Skisprung-Weltmeister Marius Lindvik will von den betrügerischen Methoden seiner Norweger bei der WM in Trondheim nichts gewusst haben. „Wir sind beide völlig am Boden zerstört. Keiner von uns wäre mit einem Anzug gesprungen, von dem wir gewusst hätten, dass er manipuliert war. Niemals“, wurden Lindvik und sein Kollege Johann André Forfang in einer gemeinsamen Verbandsmitteilung zitiert. Weiter hieß es: „Auch wir Sportler tragen Verantwortung dafür, dass der Anzug passt, aber wir haben keine Routinen, um die Arbeit der Beteuer zu kontrollieren.“
Anonym gefilmte und Medien zugespielte Videos sorgen im Skispringen seit Samstag für große Aufregung. Die Aufnahmen zeigen, wie das norwegische Team im Beisein von Cheftrainer Magnus Brevig die Wettkampfanzüge auf unzulässige Art und Weise manipuliert.
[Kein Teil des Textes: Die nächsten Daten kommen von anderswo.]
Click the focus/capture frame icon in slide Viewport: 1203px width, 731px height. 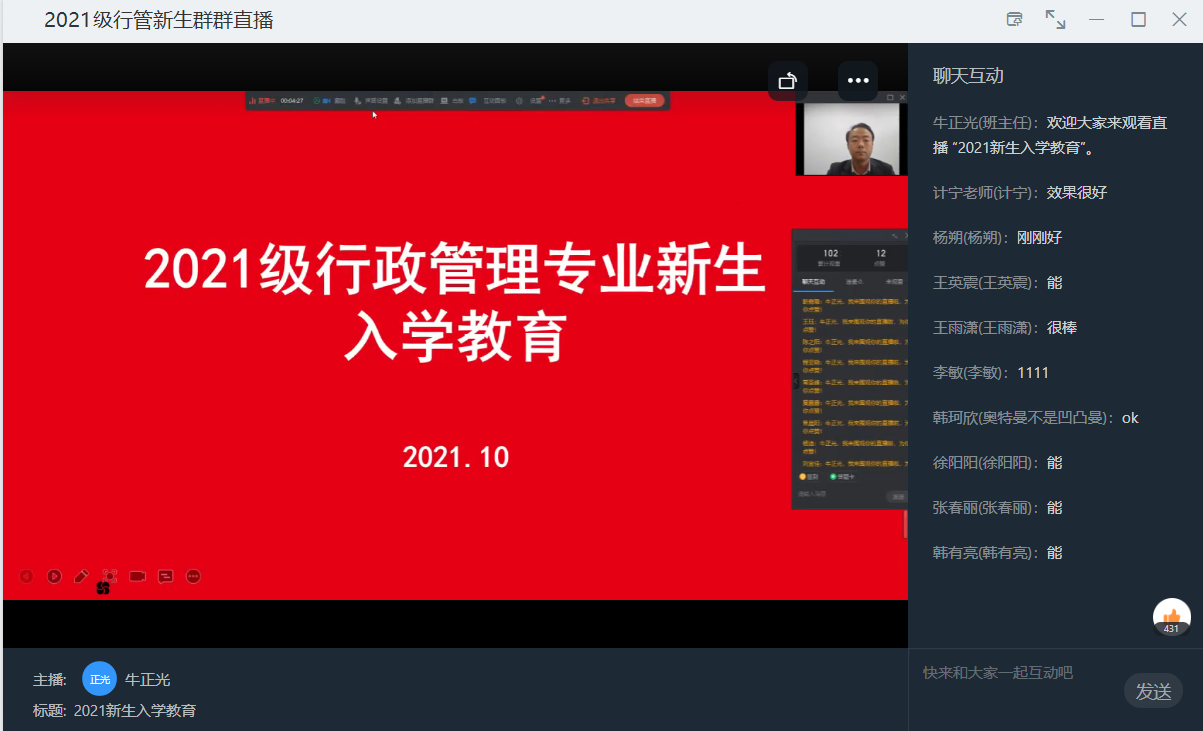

Zum Start dieser Saison wurden neue Anzugregeln eingeführt. Anhand von NFC-Chips (sieben Stück sind im Anzug verbaut) und einem Schriftzeichen sollte die Kontrolle für mehr Fairness sorgen. So sollte sofort auffallen, wenn Springer unerlaubterweise die Anzüge oder Teile der Anzüge austauschen. Die Regeln sind klar: Maximal acht der gechippten Anzüge dürfen die Springer im Weltcup einsetzen, zwei weitere durften bei der Ski-WM in Trondheim gesprungen werden.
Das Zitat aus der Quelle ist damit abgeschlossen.